Des drames humains et environnementaux à l’origine de la fashion revolution
Avant de parler de mode éthique et pour comprendre pourquoi l’adoption de ce nouveau mode de production et de consommation de vêtements est un enjeu si important, revenons sur le concept tant décrié de la fast fashion. Cette expression, que l’on peut traduire par “mode express”, désigne le renouvellement quasi hebdomadaire des collections de vêtements, proposés à la vente à des prix bas. Cela implique de produire de nombreux vêtements en des temps records. Les grandes entreprises textiles qui ont adopté ce modèle pour réaliser d’importants bénéfices le font au détriment du respect des droits élémentaires de leurs employés, et de l’environnement. Certains géants de cette industrie encouragent même l’esclavage, parfois consciemment, ou en fermant les yeux sur les pratiques de certains sous-traitants.

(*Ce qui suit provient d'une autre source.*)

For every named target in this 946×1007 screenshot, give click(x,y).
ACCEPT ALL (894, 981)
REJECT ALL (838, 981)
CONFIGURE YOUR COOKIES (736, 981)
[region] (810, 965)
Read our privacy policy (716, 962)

Les drames humains et environnementaux sont nombreux. Nous nous arrêterons ici sur trois événements marquants. Le but n’est aucunement de culpabiliser les consommateurs et consommatrices, mais d’aider chaque personne à prendre conscience de ce que nous encourageons inconsciemment à travers certains achats de vêtements.

La chute du Rana Plaza en 2013
Le 24 avril 2013, le Rana Plaza s’effondre. Il s’agit d’un immeuble abritant des ateliers de confection textile à Dacca, capitale du Bangladesh. On déplore plus de 1 000 morts. Cette tragédie, qui aurait pu être évitée en imposant des normes de sécurité élémentaires, est médiatisée dans le monde entier. La veille, des consignes d’évacuation avaient été données suite à l’apparition de fissures. Les responsables d’ateliers les avaient ignorées. Les consommateurs occidentaux sont alors forcés d’ouvrir les yeux sur les conditions de travail liées à la fast fashion.

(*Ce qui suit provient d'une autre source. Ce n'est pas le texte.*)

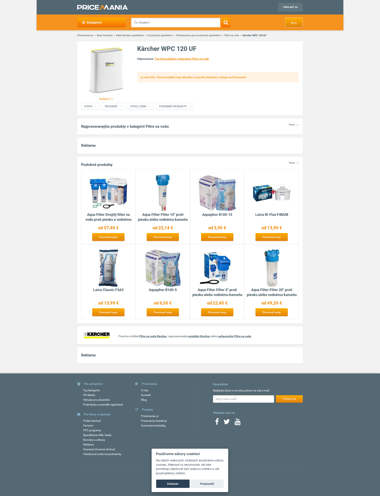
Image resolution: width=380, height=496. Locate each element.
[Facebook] (217, 423)
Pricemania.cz (150, 416)
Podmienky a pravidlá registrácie (103, 404)
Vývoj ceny (138, 106)
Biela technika (105, 35)
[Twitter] (226, 423)
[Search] (226, 22)
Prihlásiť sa (290, 7)
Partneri (88, 425)
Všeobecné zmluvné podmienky (102, 454)
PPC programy (92, 430)
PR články (89, 395)
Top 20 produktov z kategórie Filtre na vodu (182, 58)
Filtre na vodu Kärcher (153, 336)
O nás (144, 390)
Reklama (88, 444)
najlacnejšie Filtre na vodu (234, 336)
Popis (88, 106)
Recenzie (111, 106)
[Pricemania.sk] (102, 7)
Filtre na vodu (231, 35)
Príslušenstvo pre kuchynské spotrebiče (198, 35)
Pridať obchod (92, 420)
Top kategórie (91, 390)
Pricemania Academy (154, 420)
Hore (292, 124)
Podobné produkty (173, 106)
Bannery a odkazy (94, 439)
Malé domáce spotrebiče (130, 35)
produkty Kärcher (199, 336)
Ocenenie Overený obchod (99, 449)
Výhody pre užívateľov (96, 399)
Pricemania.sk (85, 35)
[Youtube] (237, 423)
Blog (294, 22)
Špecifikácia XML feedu (97, 435)
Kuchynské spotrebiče (159, 35)
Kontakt (146, 395)
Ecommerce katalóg (153, 425)
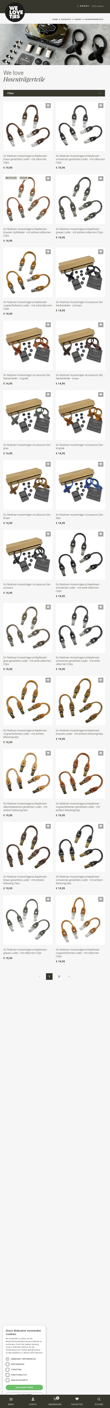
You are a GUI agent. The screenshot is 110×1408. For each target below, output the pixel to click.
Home (55, 19)
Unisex (78, 19)
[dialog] (24, 1365)
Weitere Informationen (33, 1353)
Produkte (66, 19)
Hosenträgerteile (94, 19)
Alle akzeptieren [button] (24, 1387)
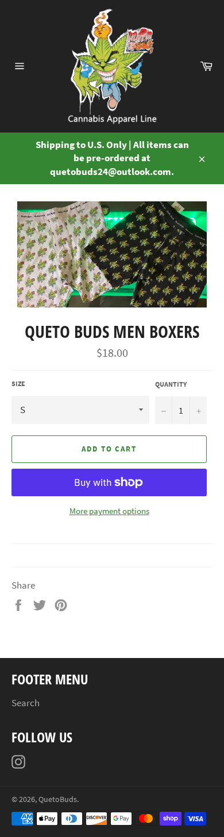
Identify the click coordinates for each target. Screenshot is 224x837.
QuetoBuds (57, 799)
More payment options (109, 510)
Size (18, 383)
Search (25, 702)
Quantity (171, 384)
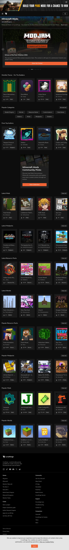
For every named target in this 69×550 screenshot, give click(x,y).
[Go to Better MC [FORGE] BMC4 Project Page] (44, 370)
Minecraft (5, 481)
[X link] (16, 469)
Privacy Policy (6, 531)
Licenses (5, 534)
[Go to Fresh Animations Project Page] (9, 338)
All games (5, 478)
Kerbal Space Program (8, 492)
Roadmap (38, 489)
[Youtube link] (10, 469)
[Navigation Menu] (2, 14)
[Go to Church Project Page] (44, 306)
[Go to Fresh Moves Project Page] (27, 338)
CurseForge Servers (40, 495)
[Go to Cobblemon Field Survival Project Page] (27, 208)
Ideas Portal (39, 481)
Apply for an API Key (8, 513)
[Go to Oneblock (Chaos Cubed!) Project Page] (9, 435)
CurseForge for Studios (41, 517)
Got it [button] (34, 546)
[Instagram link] (4, 469)
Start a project (6, 504)
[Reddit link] (20, 469)
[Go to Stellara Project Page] (27, 138)
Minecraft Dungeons (8, 495)
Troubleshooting (40, 504)
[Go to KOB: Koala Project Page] (44, 208)
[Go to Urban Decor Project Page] (44, 90)
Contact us (38, 507)
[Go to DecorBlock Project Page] (27, 90)
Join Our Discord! (40, 478)
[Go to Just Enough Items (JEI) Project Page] (27, 403)
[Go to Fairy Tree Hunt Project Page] (27, 306)
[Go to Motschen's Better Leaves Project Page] (44, 338)
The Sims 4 (5, 487)
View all (64, 193)
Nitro (37, 522)
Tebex (37, 520)
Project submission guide (9, 507)
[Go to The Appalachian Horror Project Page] (27, 241)
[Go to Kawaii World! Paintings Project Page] (27, 273)
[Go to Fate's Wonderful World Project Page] (9, 306)
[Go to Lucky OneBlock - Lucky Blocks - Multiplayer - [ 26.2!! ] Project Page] (44, 435)
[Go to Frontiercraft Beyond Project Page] (9, 241)
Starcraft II (5, 489)
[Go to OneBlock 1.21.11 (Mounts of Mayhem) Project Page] (27, 435)
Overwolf (38, 514)
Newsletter (38, 487)
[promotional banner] (34, 5)
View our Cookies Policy (46, 542)
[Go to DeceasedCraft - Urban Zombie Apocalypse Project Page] (27, 370)
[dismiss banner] (66, 2)
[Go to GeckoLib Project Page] (9, 403)
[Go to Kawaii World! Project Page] (44, 273)
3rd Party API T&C (7, 516)
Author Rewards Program (9, 510)
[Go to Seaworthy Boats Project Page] (44, 138)
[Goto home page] (6, 13)
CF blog (37, 484)
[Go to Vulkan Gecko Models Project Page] (9, 273)
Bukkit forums (39, 492)
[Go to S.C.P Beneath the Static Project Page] (44, 241)
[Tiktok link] (7, 469)
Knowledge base (40, 502)
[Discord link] (13, 469)
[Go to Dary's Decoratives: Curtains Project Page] (9, 90)
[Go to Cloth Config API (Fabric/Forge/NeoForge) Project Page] (44, 403)
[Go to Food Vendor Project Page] (9, 208)
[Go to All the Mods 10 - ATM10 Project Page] (9, 370)
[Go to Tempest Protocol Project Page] (9, 138)
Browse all (63, 107)
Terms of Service (7, 528)
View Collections (35, 184)
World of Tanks (7, 498)
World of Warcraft (7, 484)
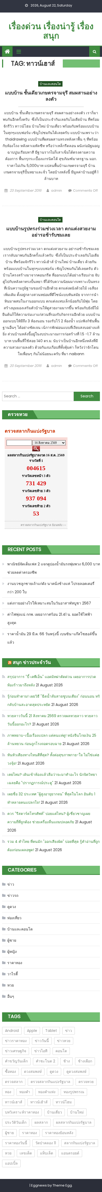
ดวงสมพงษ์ (33, 1071)
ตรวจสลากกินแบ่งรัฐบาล (50, 1081)
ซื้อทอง (10, 1071)
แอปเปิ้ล (11, 1163)
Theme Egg (62, 1185)
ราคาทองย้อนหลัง (59, 1132)
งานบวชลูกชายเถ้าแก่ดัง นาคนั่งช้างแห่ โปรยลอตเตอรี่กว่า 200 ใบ (50, 588)
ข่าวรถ (12, 895)
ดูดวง (11, 906)
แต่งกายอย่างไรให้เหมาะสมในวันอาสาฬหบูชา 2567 (49, 603)
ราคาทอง (14, 962)
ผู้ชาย (11, 940)
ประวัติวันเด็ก (15, 1122)
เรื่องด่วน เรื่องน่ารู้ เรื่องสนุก (51, 30)
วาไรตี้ (12, 974)
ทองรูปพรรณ (74, 1091)
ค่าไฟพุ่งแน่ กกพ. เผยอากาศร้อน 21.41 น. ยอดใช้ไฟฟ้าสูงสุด (49, 618)
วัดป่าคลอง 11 (45, 1143)
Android (12, 1030)
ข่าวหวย (63, 1040)
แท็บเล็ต (46, 1153)
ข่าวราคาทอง (16, 1040)
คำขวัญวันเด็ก (16, 1061)
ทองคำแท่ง (46, 1091)
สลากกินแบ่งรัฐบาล (79, 1143)
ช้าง (66, 1061)
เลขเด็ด (26, 1153)
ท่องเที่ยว (14, 918)
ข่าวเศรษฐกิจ (15, 1051)
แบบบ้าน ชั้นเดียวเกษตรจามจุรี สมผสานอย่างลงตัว (51, 96)
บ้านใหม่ (77, 1112)
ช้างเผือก (85, 1061)
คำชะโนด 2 (45, 1061)
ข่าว (10, 884)
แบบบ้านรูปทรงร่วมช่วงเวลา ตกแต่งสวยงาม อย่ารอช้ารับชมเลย (51, 232)
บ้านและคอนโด (50, 84)
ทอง (8, 1091)
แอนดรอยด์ (70, 1153)
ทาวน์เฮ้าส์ (39, 1102)
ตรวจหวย (86, 1081)
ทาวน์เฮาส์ (13, 1102)
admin (56, 190)
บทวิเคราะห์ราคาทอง (22, 1112)
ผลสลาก (41, 1122)
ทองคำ (24, 1091)
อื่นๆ (10, 996)
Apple (32, 1030)
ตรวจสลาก (13, 1081)
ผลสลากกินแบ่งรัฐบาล (74, 1122)
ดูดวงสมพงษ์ (76, 1071)
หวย (10, 985)
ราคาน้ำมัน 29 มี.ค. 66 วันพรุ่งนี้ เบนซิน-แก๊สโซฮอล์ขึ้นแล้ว (52, 638)
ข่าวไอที (40, 1051)
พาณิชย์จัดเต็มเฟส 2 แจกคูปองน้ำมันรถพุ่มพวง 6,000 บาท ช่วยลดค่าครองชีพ (53, 568)
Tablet (51, 1030)
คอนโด (61, 1051)
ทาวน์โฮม (64, 1102)
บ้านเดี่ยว (54, 1112)
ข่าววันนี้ (42, 1040)
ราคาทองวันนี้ (16, 1143)
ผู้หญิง (12, 951)
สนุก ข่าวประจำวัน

Certains designeurs lancent alors des collections éthiques. Le hashtag #whomademyclothes, arrive sur les réseaux sociaux, en lien avec le Fashion Revolution Day, célébré chaque année le 24 avril, en mémoire de cette tragédie.
Si certains commencent à remettre en cause leurs habitudes d’achats, le chemin de la fashion revolution s’annonce encore long.
La révélation de l’exploitation des Ouïghours en 2019
En novembre 2019, des documents détaillant la politique d’internement des Ouïghours en Chine sont révélés. La répression alors subie depuis plus de dix ans par ce peuple est médiatisée dans le monde entier. Les Ouïghours sont un peuple turcophone majoritairement musulman, vivant dans la province chinoise du Xinjiang. Le gouvernement les surveille étroitement, dans tous les aspects de leur vie : son objectif est d’assimiler les Ouïghours au parti communiste et à la culture chinoise, au détriment de leur propre culture et de leur religion. Ils subissent une politique de plus en plus répressive. Leur patrimoine culturel est détruit, ils subissent des détentions massives, des disparitions, du travail forcé, des stérilisations forcées…
Le gouvernement prétend leur proposer une formation professionnelle dans des “centres de formation”, mais la réalité est très différente. Il s’agit en fait de camps de concentration, dans lesquels les Ouïghours intègrent des programmes de travail forcé, notamment dans des champs de coton. Au moins 1 million de musulmans ouïghours y seraient internés.
De grandes marques de fast fashion sont accusées de travailler avec des sous-traitants exploitant ce peuple. Si certaines en sont conscientes, d’autres ignorent dans quelles conditions leurs vêtements sont produits. Pourtant, on ne peut plus fermer les yeux ! 80 % du coton chinois est cultivé dans le Xinjiang. 20 % des vêtements en coton vendus dans le monde contiennent du coton produit dans cette province.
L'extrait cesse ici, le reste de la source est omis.